PROBLEM: An exact, line-by-line copy is needed, beginning at the line with "Screen dimensions: 1205x557" and ending at the last line of the listing below.

RECORDS FOR THE EXERCISE:
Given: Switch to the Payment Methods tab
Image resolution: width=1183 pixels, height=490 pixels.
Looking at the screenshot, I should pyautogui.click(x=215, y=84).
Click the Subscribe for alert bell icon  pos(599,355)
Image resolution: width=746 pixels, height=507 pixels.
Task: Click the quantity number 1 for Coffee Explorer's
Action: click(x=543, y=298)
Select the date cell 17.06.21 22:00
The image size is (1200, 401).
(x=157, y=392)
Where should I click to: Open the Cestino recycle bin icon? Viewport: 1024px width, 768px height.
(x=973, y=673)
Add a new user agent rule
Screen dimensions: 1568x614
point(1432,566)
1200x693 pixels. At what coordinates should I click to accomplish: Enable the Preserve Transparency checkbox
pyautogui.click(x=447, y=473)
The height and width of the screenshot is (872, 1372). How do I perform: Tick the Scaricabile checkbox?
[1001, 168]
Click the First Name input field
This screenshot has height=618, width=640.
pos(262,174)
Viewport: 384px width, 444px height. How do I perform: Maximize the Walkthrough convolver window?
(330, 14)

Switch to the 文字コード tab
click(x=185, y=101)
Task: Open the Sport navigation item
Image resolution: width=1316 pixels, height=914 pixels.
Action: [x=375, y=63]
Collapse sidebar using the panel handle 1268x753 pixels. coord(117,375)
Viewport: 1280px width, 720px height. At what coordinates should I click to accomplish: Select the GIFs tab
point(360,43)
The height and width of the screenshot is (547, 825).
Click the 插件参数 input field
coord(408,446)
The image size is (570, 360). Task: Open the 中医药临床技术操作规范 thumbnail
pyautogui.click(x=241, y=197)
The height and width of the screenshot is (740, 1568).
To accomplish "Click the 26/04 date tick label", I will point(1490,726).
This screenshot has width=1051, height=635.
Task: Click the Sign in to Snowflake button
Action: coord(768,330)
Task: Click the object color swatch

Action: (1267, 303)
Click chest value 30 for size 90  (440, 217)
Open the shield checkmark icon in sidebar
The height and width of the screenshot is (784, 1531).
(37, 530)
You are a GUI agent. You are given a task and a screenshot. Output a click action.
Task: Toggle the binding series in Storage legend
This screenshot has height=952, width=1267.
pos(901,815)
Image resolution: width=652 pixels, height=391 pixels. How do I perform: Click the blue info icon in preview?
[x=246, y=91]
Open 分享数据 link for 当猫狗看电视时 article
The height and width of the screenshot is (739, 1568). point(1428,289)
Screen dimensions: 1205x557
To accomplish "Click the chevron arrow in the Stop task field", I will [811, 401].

RESPONSE:
Screen dimensions: 1205x557
To accomplish "Click the chevron arrow in the Stop task field", I will [811, 401].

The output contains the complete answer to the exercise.